Who Is Your Literary “Father Figure?”
What does it mean to be a father? Dads approach fatherhood in a variety of ways, from overbearing to “wrapped around your little finger,” and everything in between. There’s no formula for the perfect father, but there are some commonalities among father figures in literature that make the concept of fatherhood a powerful one.
In honor of Father’s Day, here are six father figures in literature. Which reminds you of your own father?
King Lear, The “Prideful” Father
The life of the title character in Shakespeare’s King Lear is shaped by his three daughters. When it comes time for him to step down from the throne in his old age, King Lear makes a drastic mistake. Instead of dividing his empire evenly among his three daughters, a final deceit causes him to disown Cordelia. Unfortunately, King Lear doesn’t realize that Cordelia loved him most until it’s too late. Despite this tragic choice, King Lear’s powerful love for his daughters defines his life.

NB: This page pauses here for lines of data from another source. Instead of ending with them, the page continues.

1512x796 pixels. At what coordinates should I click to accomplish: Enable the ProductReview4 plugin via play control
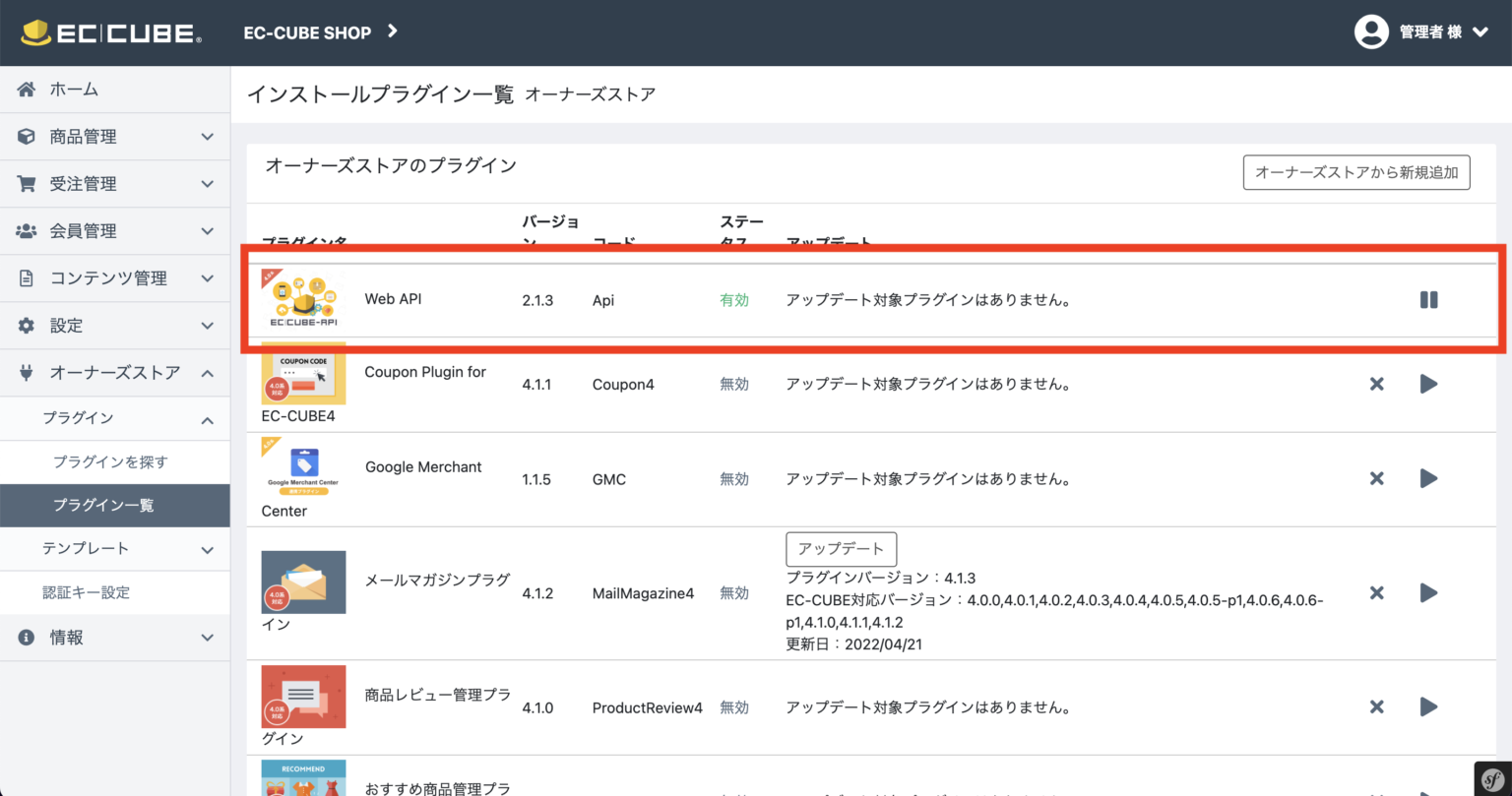pos(1428,706)
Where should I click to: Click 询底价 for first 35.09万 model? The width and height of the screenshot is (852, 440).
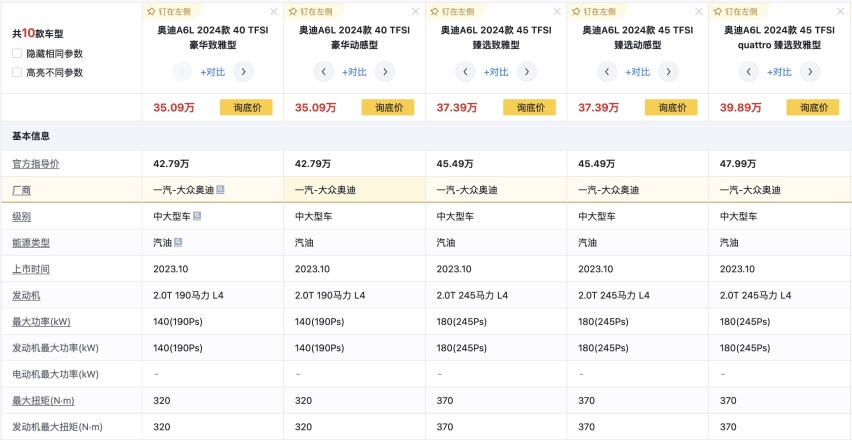pos(246,108)
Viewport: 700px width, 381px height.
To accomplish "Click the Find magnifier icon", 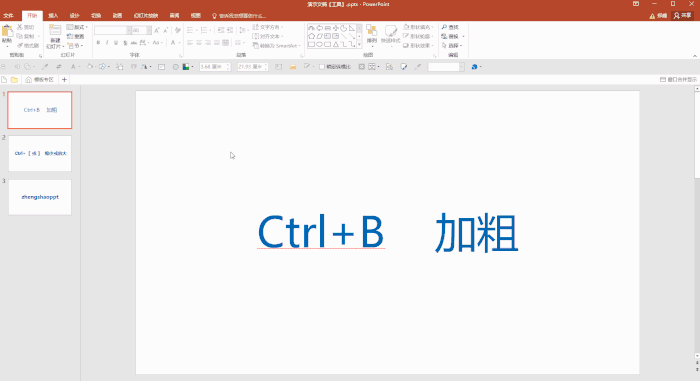I will [444, 27].
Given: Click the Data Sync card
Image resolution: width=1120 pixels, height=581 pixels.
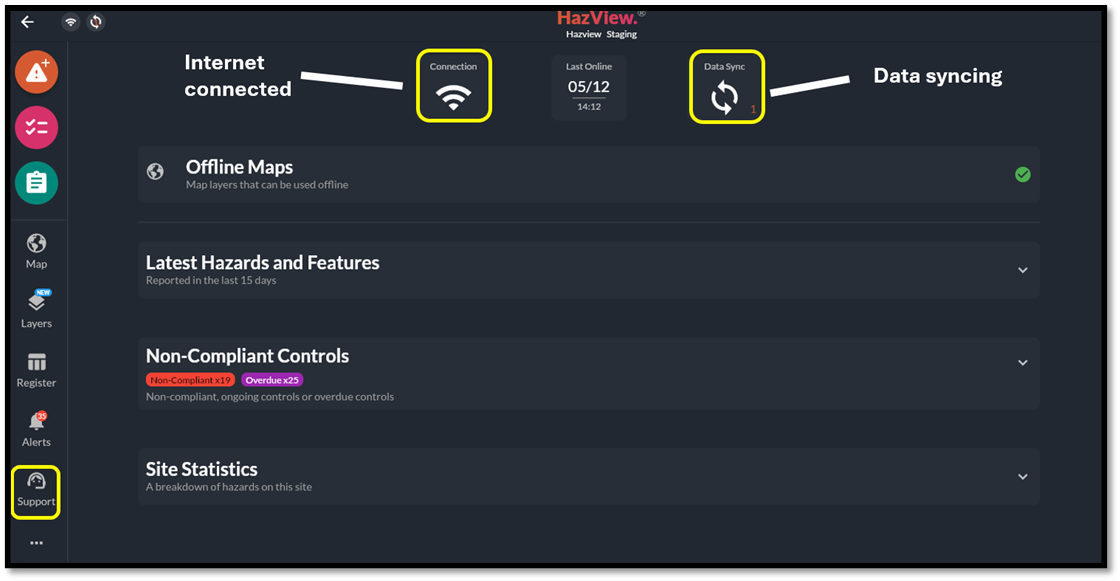Looking at the screenshot, I should (726, 88).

Mr. Bennet, The “Protective” Father
Mr. Bennet may not be the richest character in Jane Austen’s Pride and Prejudice, but what makes him a memorable father is the constant care and empathy that he shows for his daughters. Given the Bennet family’s financial situation, he feels pressure to marry his daughters off, but instead of focusing on money he keeps his children’s best interests in mind. Throughout the novel, it’s clear how much Mr. Bennet admires his daughter Lizzy, in particular, in the way he uses both his wisdom and humor to guide her through difficult life decisions.

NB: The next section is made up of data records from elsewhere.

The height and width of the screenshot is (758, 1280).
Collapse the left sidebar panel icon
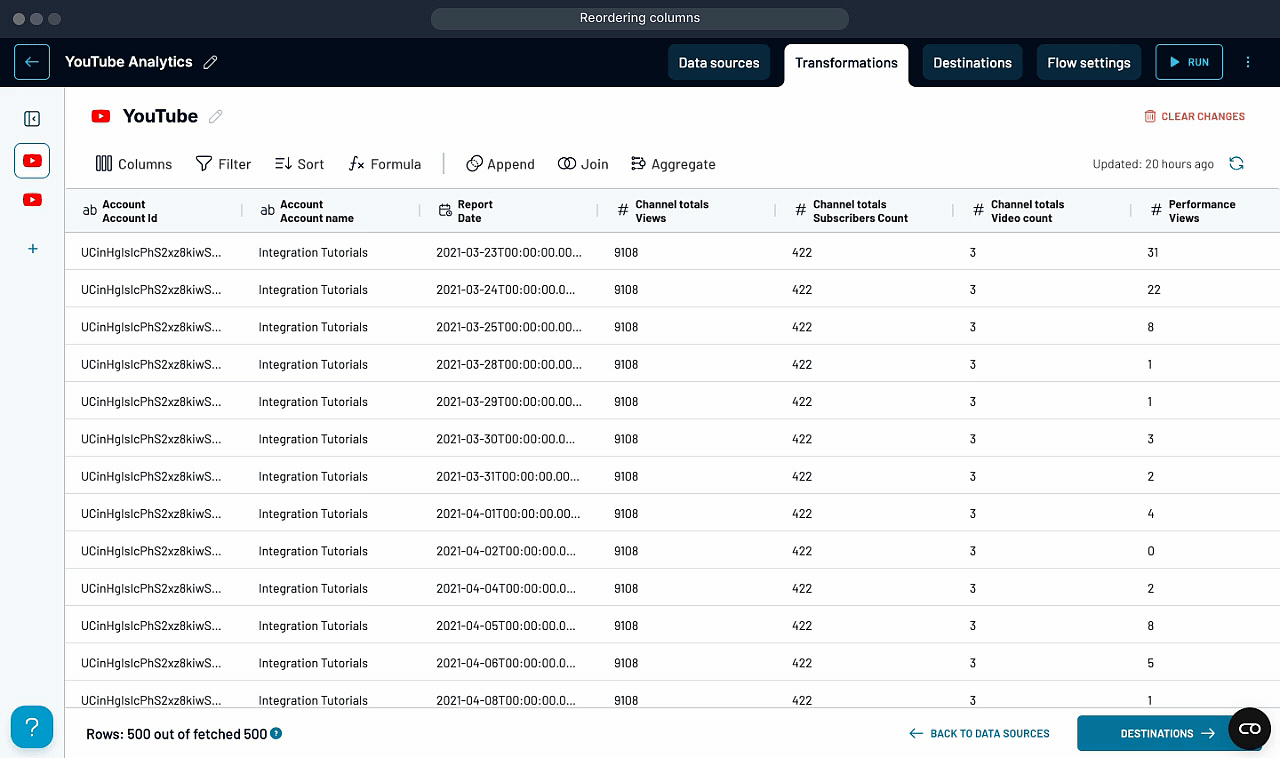[32, 119]
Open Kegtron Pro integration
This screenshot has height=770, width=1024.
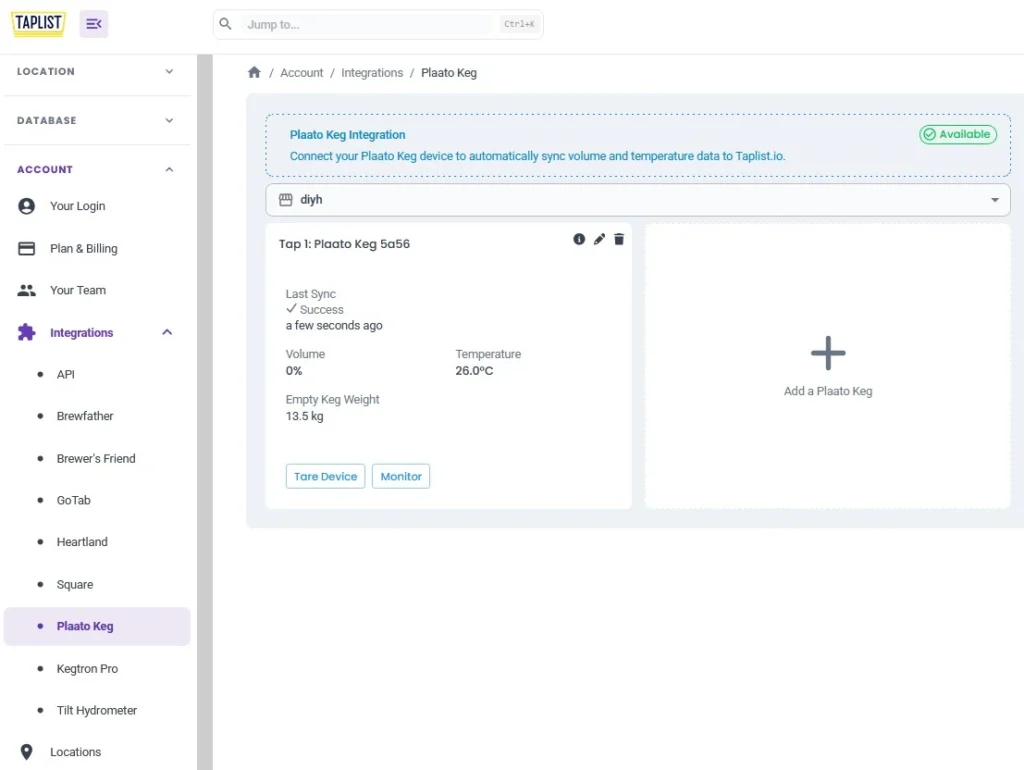(x=87, y=668)
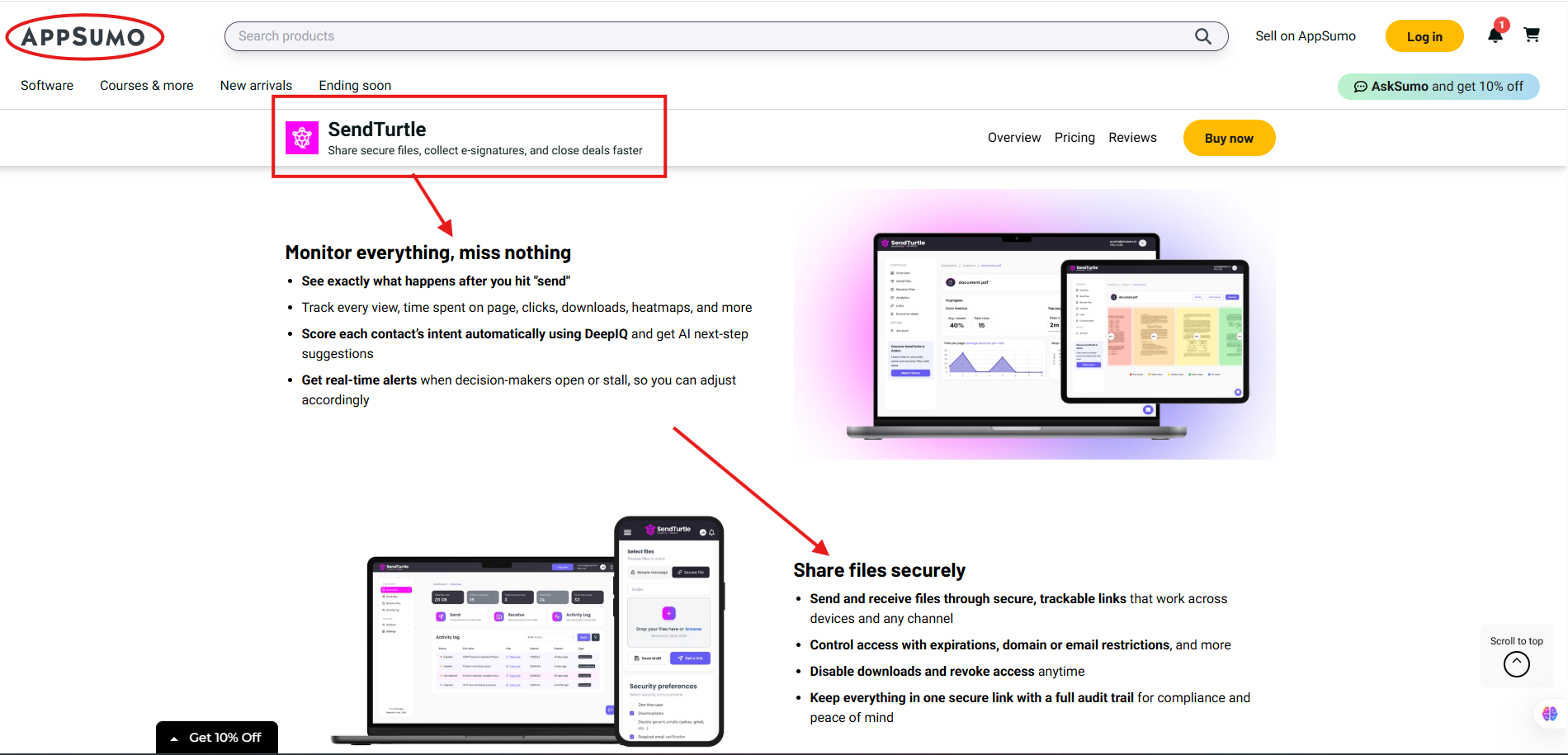Open the Sell on AppSumo link
This screenshot has width=1568, height=755.
[x=1305, y=36]
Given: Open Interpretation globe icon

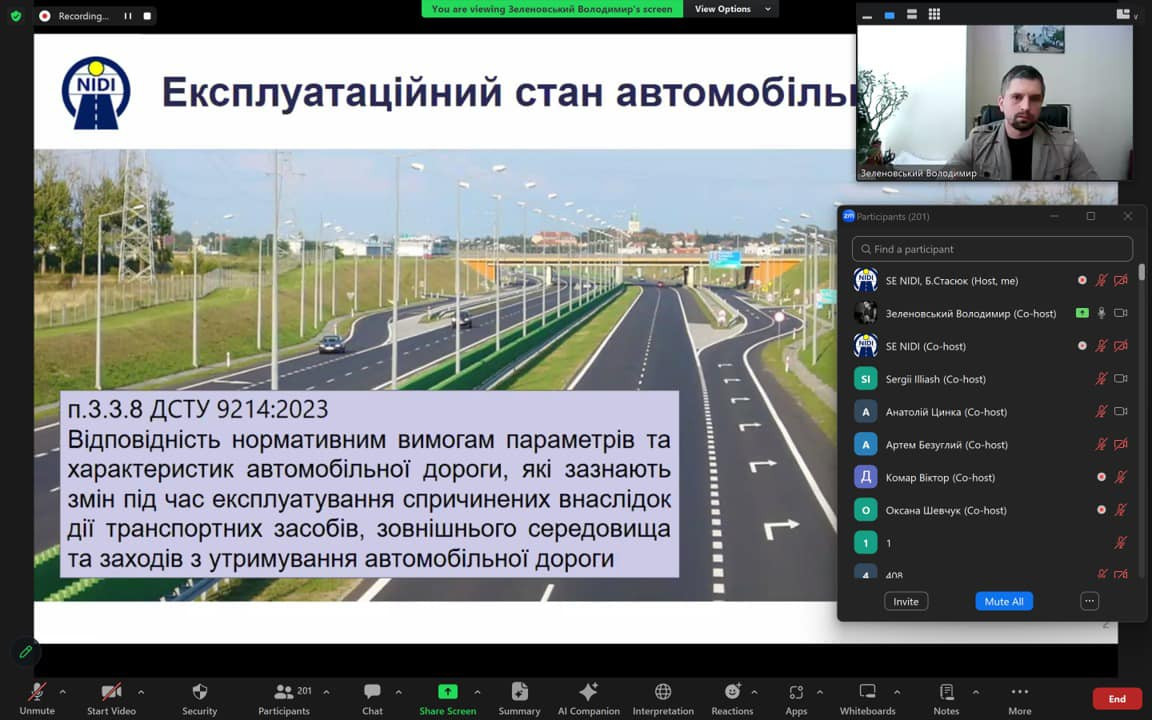Looking at the screenshot, I should click(x=662, y=692).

Bob Cratchit, The “Optimistic” Father
The majority of Charles Dickens’ A Christmas Carol focuses on the eternally grumpy Ebeneezer Scrooge and the unfortunate Tiny Tim. The unsung hero here, however, is Tiny Tim’s father, Bob Cratchit. As Scrooge’s employee, Cratchit can’t see much light at the end of the tunnel, and he is perpetually kept cold and underpaid. Instead of giving up, Cratchit makes the best of the situation and dutifully reports to work in order to take care of his beloved son. After a spiritual intervention, Scrooge makes a turn for the better and Cratchit’s persistence and steadfastness pays off.

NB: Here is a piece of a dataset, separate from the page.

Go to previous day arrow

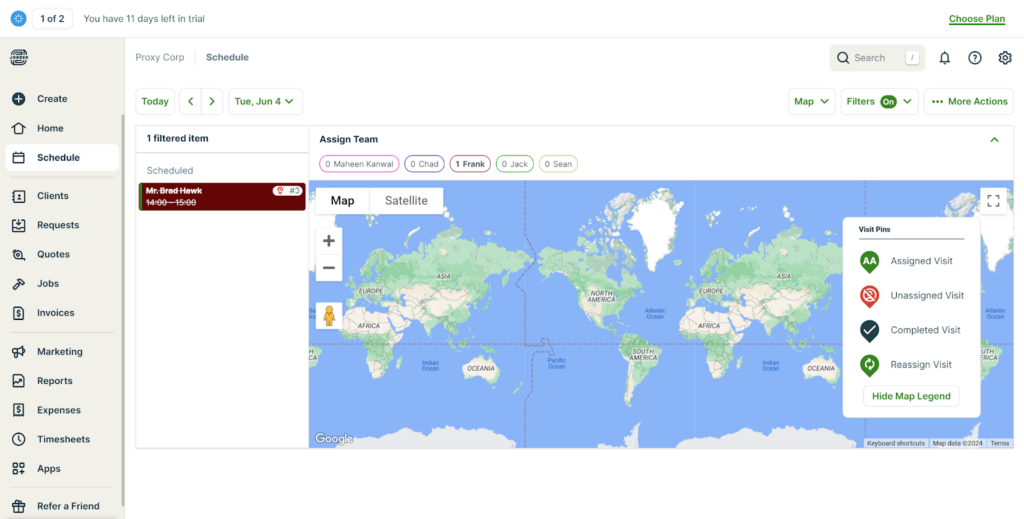point(190,101)
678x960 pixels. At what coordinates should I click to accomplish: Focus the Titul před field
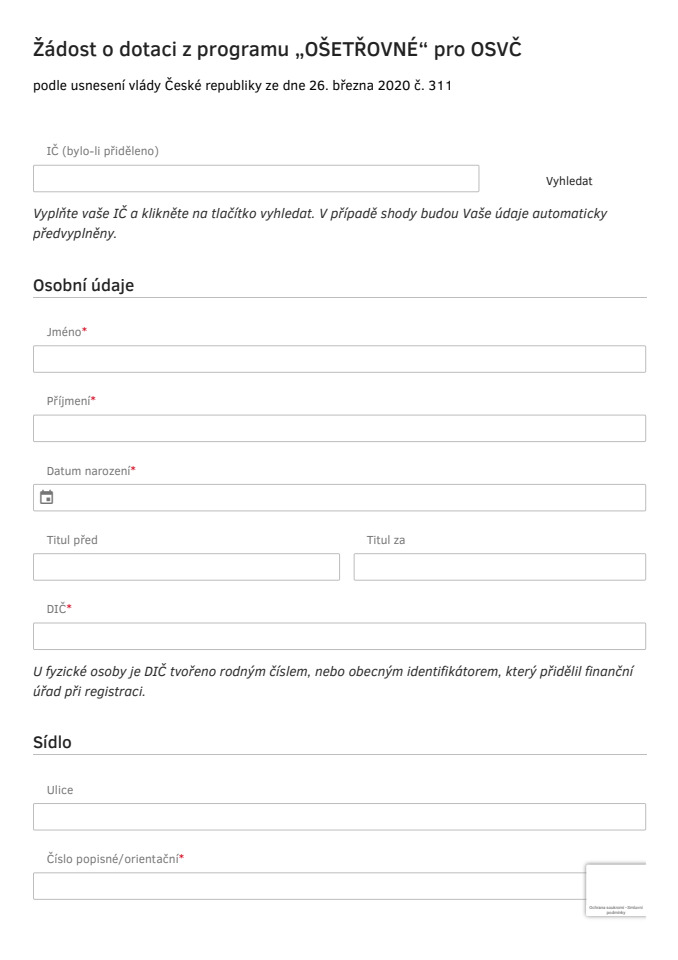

Atticus Finch, The “Role Model” Father
Despite tough times, Atticus Finch serves as a father figure to admire in Harper Lee’s To Kill a Mockingbird. A widower and lawyer in the Jim Crow South, Finch does his best to be his children’s moral compass. Perhaps the best example of this is the way Finch encourages his children to be who they want to be instead of what their troubled society says is right. Instead of forcing his daughter to be a girly girl, Finch encourages Scout to develop her tomboy personality. He has a challenging road in front of him, but he remains a pillar of strength throughout the novel.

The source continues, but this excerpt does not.